Mais cette liste extraordinaire de priorités ne semble pas, aux yeux du Boualem, s’accompagner de mesures spectaculaires. Autrement dit, le bougre a la pénible impression qu’on pourrait aussi bien annoncer aux gens qu’on a décidé de se lancer à corps perdus dans l’élevage du bouc en milieu semi-urbain ou la généralisation de l’enseignement de la capoeira en maternelle sans qu’il ne le remarque autour de lui. Il est très difficile de déterminer s’il s’agit là d’un des effets d’une sorte d’aigreur blasée ou de la conscience aiguë que nous avons perdu la main sur notre destin national, c’est un épais mystère.

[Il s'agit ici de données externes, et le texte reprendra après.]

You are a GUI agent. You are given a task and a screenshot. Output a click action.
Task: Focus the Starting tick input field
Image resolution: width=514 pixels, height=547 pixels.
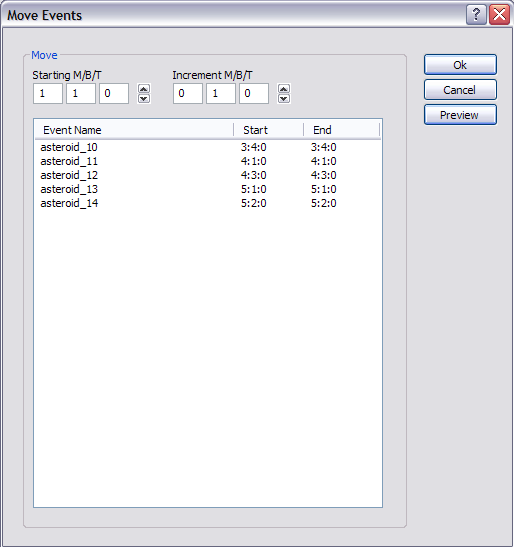tap(114, 93)
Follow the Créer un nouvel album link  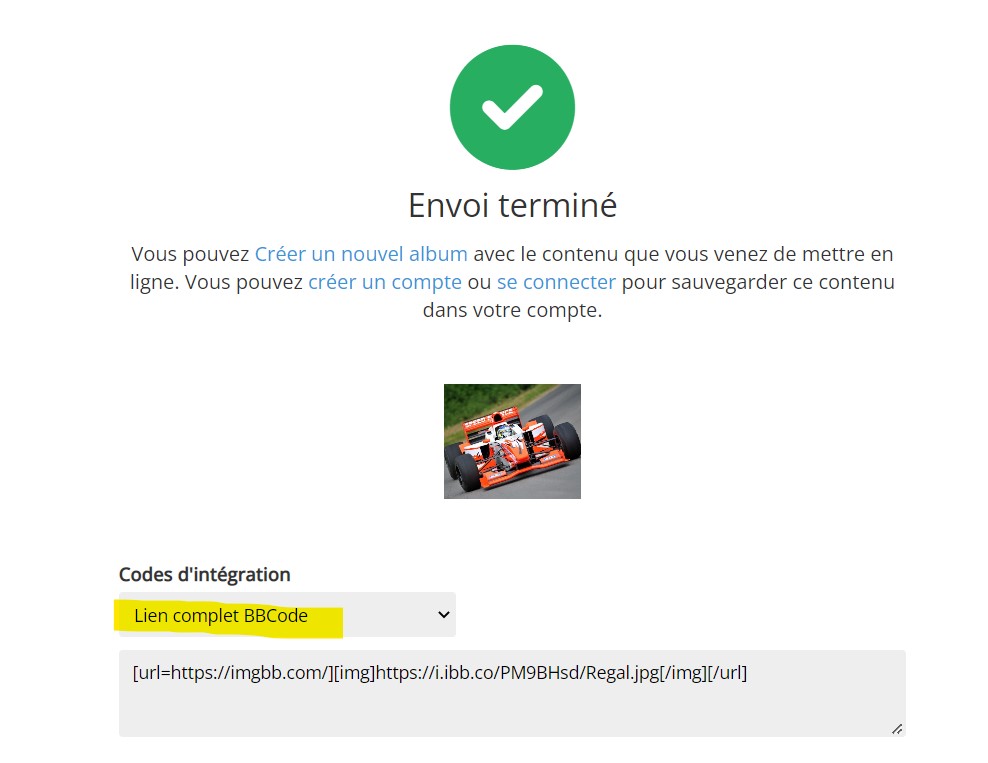coord(361,254)
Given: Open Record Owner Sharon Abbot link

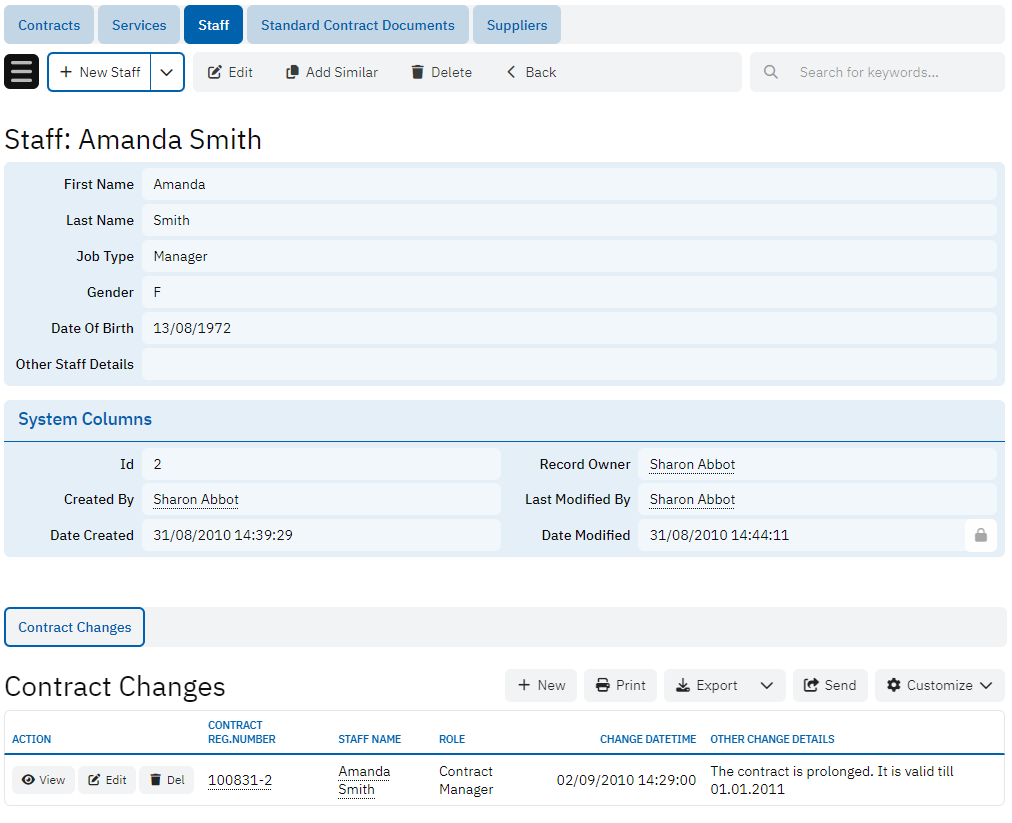Looking at the screenshot, I should tap(692, 464).
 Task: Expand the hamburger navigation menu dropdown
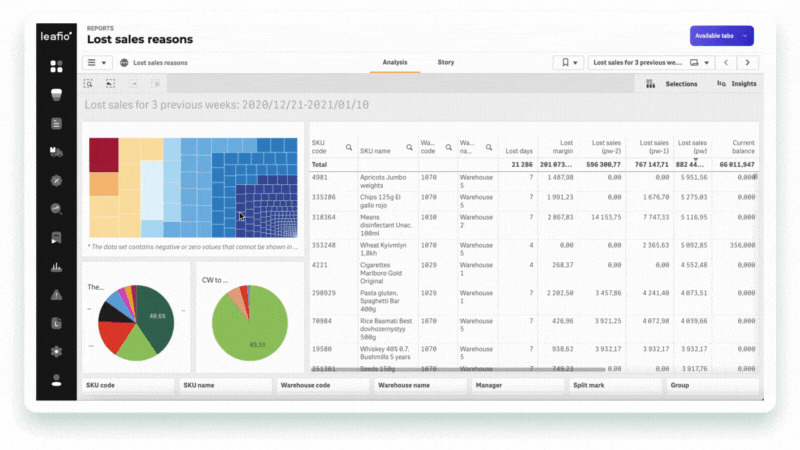click(x=97, y=62)
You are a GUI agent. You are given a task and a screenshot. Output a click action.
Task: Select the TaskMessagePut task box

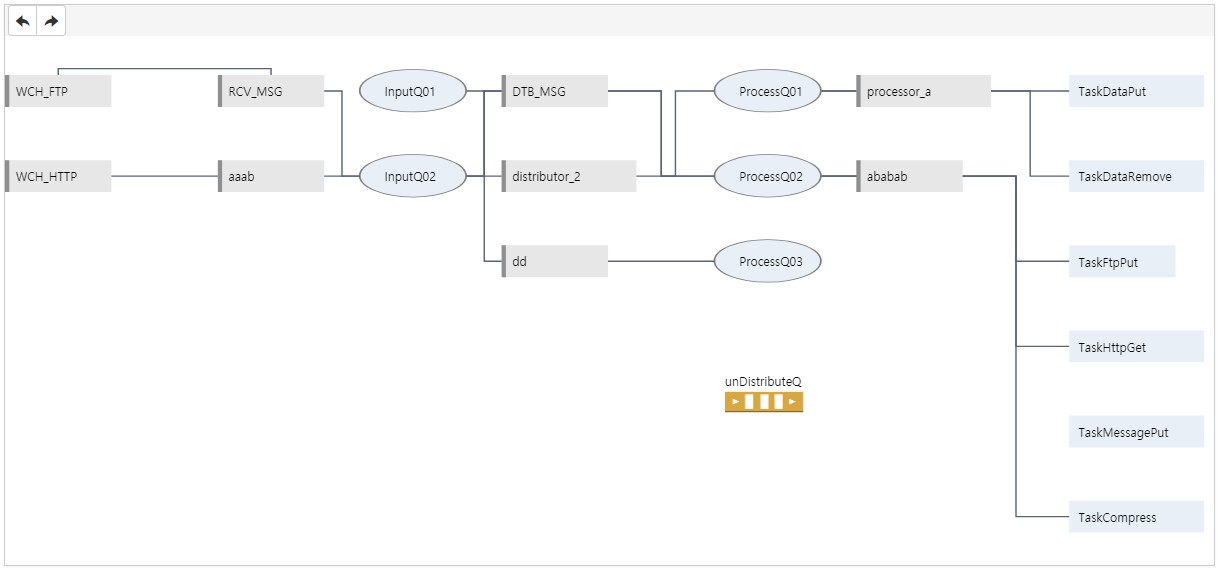1135,432
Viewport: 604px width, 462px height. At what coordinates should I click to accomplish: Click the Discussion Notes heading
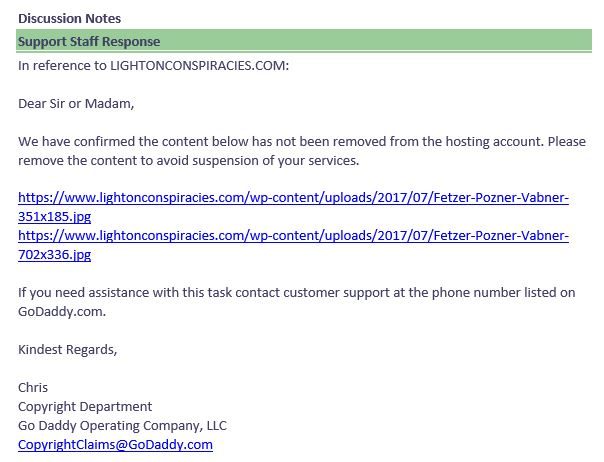(x=69, y=18)
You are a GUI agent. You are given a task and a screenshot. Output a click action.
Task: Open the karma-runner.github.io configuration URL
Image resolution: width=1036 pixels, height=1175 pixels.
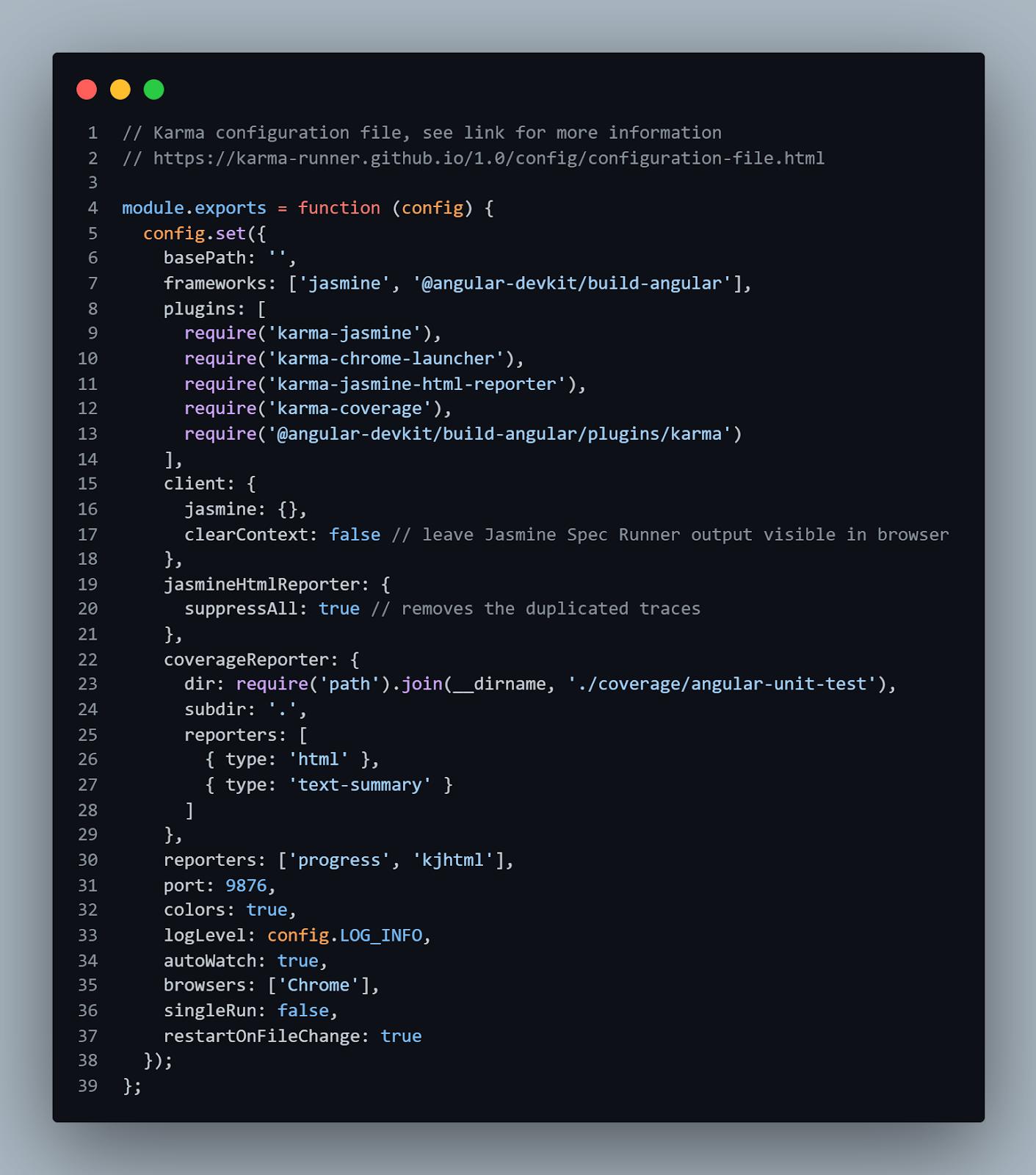coord(488,159)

“Il est d’ailleurs assez drôle de compter le nombre de fois où les certificats de résidence ont été annoncés caducs, alors qu’on vient d’en demander un à Zakaria Boualem”
Nous avons par exemple annoncé avec enthousiasme l’inscription de l’amazigh au rang des langues nationales sans que cette affaire ne dépasse le stade des panneaux autoroutiers. Si l’étrange idée vous prenait de vous adresser officiellement à un représentant de l’État dans cette langue, vous pourriez bien être déçu. Nous avons sans cesse expliqué que notre administration se numérisait et se modernisait, mais tous ceux qui la sollicitent savent que sa passion pour les timbres de toutes les couleurs et les tampons illisibles n’a jamais faibli. Il est d’ailleurs assez drôle de compter le nombre de fois où les certificats de résidence ont été annoncés caducs, alors qu’on vient d’en demander un à Zakaria Boualem.
Quant à l’enseignement public, la priorité permanente, il n’a jamais été si mal en point, le pauvre. Et si l’on parle du football, dont nous nous apprêtons à faire le fer de lance de toutes nos politiques, il suffit de rappeler que notre championnat est à l’agonie et qu’une bonne partie de ses dirigeants sont à l’ombre. Voilà donc où nous en sommes, il faut arrêter cette liste avant de sombrer dans la déprime, et merci.